We have filed Bug 1715672 to track our non-revocation of the affected certificates.

(In reply to Josh Aas from comment #16)

As noted in the original report, zlint does not compute validity periods inclusive of the notAfter interval.

I believe that incident report may be invalid/WorksAsIntended, as I recently commented.

A number of other PKI implementations on the Web seem to have interpreted the relevant requirements similarly.

I was hoping this comparison wouldn't be made, because it's similar in nature/rationale to discussions such as underscores-in-SANs or the many intentional, but undesired workarounds that mozilla::pkix ended up implementing.

The goal here is that CAs, as the issuers, have the most influence to ensure correctness, and there's a tension in PKI implementations about "accept the badness that exists" versus "break it". Indeed, the evolution of PKIX, and the compliance issues that have resulted, have largely been a variation of "It worked in OpenSSL" - which predated the PKIX standards and never particularly adhered to them (and now they, like others, are afraid of change that would break their users, even though it's explicitly prohibited behaviour).

We often review Mozilla CA incidents, but we recognize that we have not put a process in place to ensure that we review all CA incidents. Going forward, we will establish a new triage rotation staffed by our engineering team. This rotation will have responsibility for:

  • Reviewing all Mozilla CA incidents with updates during the rotation
  • Reviewing all CABF ballots which enter the IPR review period during the rotation
  • Filing tickets for any investigations or CP/CPS updates that need to happen as a result of such review

You can use component subscriptions to help ensure this, as the majority of CAs have done (judging by the CC lists).

I think it would benefit Let's Encrypt to re-do the root cause analysis. While I referred to Bug 1708965 as an example incident, my hope and expectation is that Let's Encrypt would have more deeply examined "are there incidents or discussions where we could/should have caught this". I understand that Let's Encrypt erred on providing a prompt incident report, and LE continues to have one of the fast remediation track records of any CAs, but I'd like to encourage taking a little time to deep dive and research here as part of the RCA to look for other opportunities for systemic improvements, or gaps in systemic controls.

I highlight this, because the Mozilla Root Store Policy explicitly requires CAs to follow discussions in dev-security-policy, and this specific class of error was raised on the list on 2020-10-28.

This disclosure by EJBCA was prompted in part by Bug 1667744 , filed 2020-09-28.

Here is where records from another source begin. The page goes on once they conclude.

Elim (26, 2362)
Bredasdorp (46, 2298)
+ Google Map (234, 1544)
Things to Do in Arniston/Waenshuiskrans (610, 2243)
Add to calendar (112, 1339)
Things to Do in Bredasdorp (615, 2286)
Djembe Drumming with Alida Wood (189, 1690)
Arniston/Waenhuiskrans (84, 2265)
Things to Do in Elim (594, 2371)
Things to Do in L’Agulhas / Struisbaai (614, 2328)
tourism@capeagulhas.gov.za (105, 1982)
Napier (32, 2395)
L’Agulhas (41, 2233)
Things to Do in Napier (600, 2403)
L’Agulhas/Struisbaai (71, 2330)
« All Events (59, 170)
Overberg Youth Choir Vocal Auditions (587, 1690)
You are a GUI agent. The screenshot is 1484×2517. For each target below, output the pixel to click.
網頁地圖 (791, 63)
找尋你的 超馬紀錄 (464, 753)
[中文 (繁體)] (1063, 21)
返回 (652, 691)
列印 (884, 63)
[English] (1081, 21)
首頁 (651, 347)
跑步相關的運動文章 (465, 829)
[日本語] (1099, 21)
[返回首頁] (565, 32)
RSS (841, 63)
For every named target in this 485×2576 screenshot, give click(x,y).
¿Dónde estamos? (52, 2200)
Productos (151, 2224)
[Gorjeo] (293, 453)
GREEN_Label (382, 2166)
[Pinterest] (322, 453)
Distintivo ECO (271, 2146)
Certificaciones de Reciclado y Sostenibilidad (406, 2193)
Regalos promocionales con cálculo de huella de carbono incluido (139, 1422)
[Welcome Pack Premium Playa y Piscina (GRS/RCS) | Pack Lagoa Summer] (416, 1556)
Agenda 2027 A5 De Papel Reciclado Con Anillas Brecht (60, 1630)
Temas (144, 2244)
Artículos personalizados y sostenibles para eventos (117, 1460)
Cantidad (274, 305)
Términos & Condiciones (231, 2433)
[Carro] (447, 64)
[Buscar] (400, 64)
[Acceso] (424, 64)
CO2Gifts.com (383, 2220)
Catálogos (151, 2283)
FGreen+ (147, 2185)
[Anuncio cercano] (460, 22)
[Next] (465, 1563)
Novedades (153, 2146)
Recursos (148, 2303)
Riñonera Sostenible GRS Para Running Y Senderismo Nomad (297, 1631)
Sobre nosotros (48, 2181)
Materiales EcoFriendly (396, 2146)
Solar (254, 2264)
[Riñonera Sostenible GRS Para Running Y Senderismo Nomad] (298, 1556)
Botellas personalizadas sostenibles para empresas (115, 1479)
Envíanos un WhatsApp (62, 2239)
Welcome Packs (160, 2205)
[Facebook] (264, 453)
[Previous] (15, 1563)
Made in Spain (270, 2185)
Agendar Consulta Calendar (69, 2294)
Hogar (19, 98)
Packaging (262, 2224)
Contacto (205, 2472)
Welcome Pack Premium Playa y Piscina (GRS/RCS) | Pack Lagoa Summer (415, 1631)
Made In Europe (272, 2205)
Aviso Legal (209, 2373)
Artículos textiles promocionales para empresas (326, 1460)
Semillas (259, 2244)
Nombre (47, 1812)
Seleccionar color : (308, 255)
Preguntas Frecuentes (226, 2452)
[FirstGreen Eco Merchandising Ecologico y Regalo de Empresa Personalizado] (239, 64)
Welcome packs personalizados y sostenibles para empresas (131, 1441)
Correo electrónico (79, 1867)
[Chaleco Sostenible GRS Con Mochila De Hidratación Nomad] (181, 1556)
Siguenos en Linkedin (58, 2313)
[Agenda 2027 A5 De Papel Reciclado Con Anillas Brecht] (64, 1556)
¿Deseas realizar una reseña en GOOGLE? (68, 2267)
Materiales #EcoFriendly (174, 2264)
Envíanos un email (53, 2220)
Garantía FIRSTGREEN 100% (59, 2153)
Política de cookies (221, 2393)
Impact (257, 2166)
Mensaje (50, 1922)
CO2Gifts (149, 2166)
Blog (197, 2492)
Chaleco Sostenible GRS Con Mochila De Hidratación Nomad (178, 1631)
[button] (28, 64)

So there was a deeper opportunity here to catch this, 9 months ago, with the existing Mozilla policy requirements. It's unclear if Let's Encrypt reviewed that thread from PrimeKey, which explicitly called out non-EJBCA-based CAs, and examined their systems.

  1. Can you share more about your process for reviewing m.d.s.p. and how this thread was missed?
  2. Can you share more about the nature and structure of your triage team, and whether you've reviewed past CA incidents to examine how such teams may succeed or fail depending on how the CA structures them?
    • I recognize there is a bootstrap problem here. Ideally, every CA would already be familiar with every incident, and thus would be familiar with which incidents to examine. Let's Encrypt hasn't been following these incidents, and so could understandably benefit by having specific examples. On the other hand, because Let's Encrypt has not been following past CA incidents, doing a wholesale sweet of CA incidents over the past N years is an exercise that invariably would benefit LE and their triage team, in understanding patterns, problems, challenges, and risks, and that exercise could provide a better incident report here.
    • Suggestion: The best thing to do would be to develop a process for reviewing the extant (open and closed) CA incidents, to learn from them both in incident management as well as to identify other potential gaps of understanding for Let's Encrypt. Then, provide an update here with a timeline that commits to review those incidents, followed by a timeline to deliver a report based on that about how Let's Encrypt's processes can be improved (both for monitoring for future incidents and to see if there are any other gaps, misunderstandings, or opportunities for improvements that LE identifies)
Flags: needinfo?(jaas)

(In reply to Ryan Sleevi from comment #17)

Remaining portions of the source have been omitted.